__Description of the task__
Retype each of the entries below word for word, but leave out the pictures.

__Entries supplied__
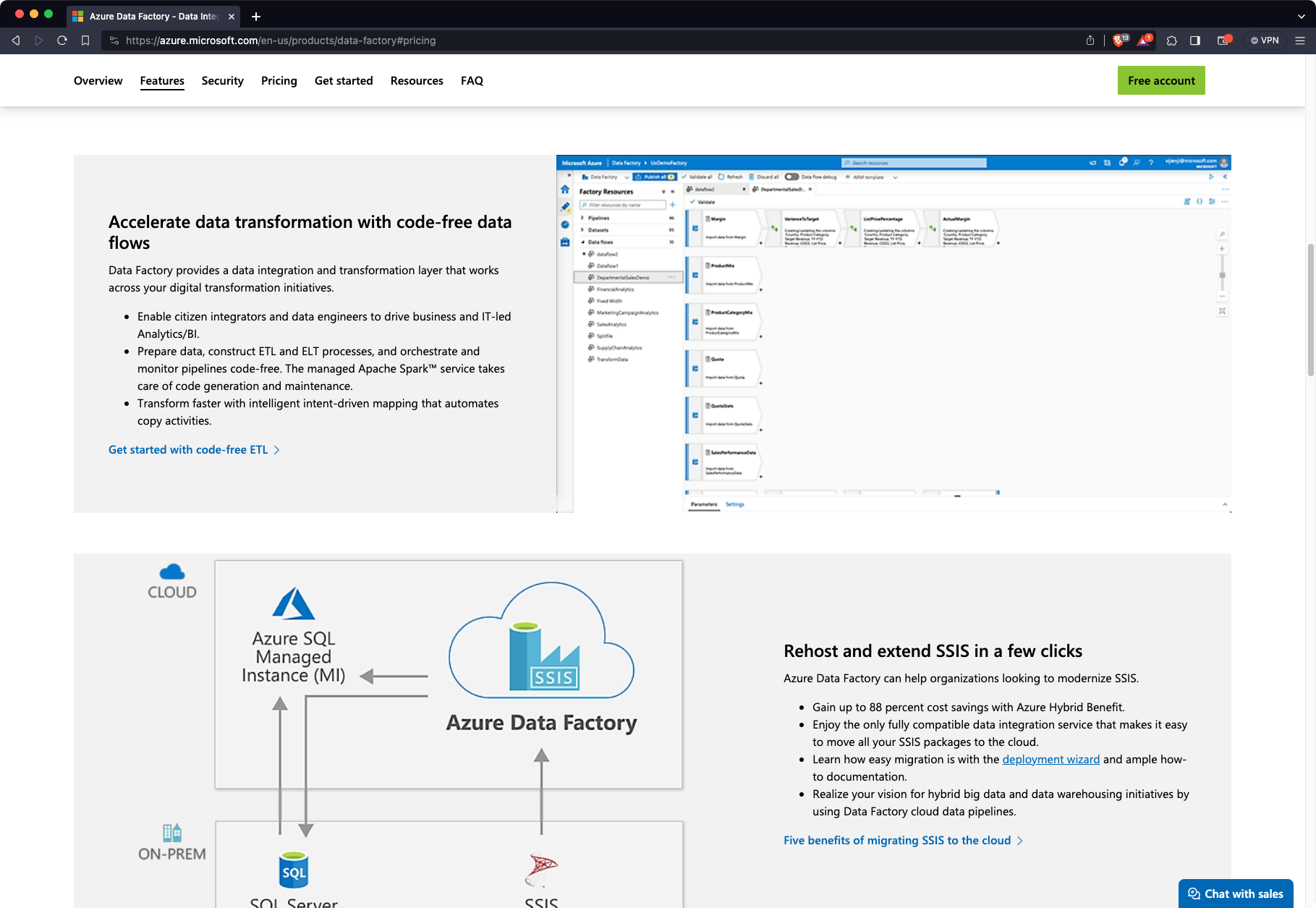Click the Free account button

1160,80

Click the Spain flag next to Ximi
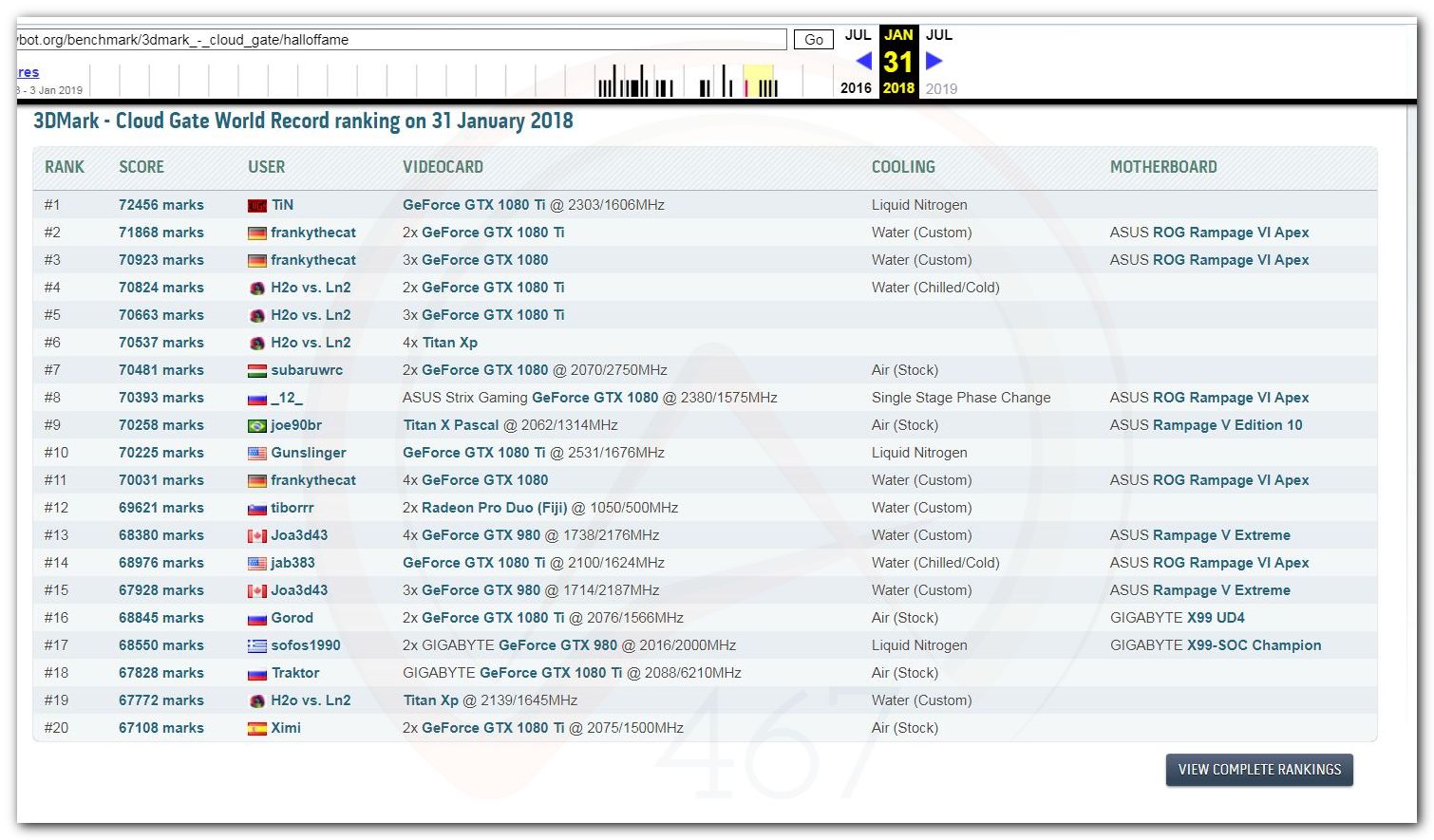pos(256,729)
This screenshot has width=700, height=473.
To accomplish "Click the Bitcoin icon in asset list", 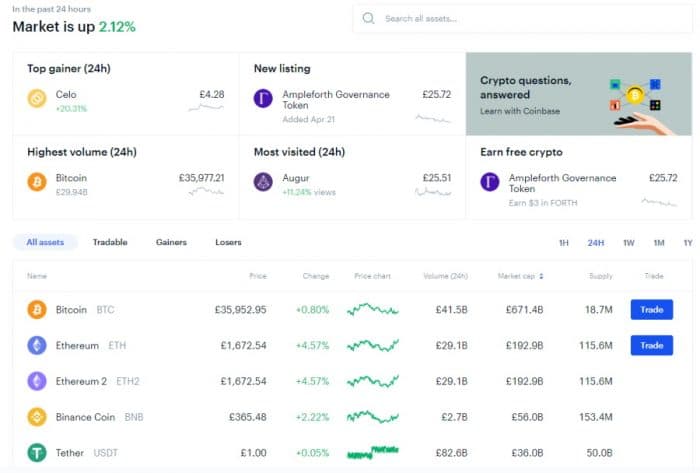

__Output for this exercise__
Click the Free account button

1160,80

Click the Spain flag next to Ximi
pos(256,729)
This screenshot has width=700, height=473.
To accomplish "Click the Bitcoin icon in asset list", 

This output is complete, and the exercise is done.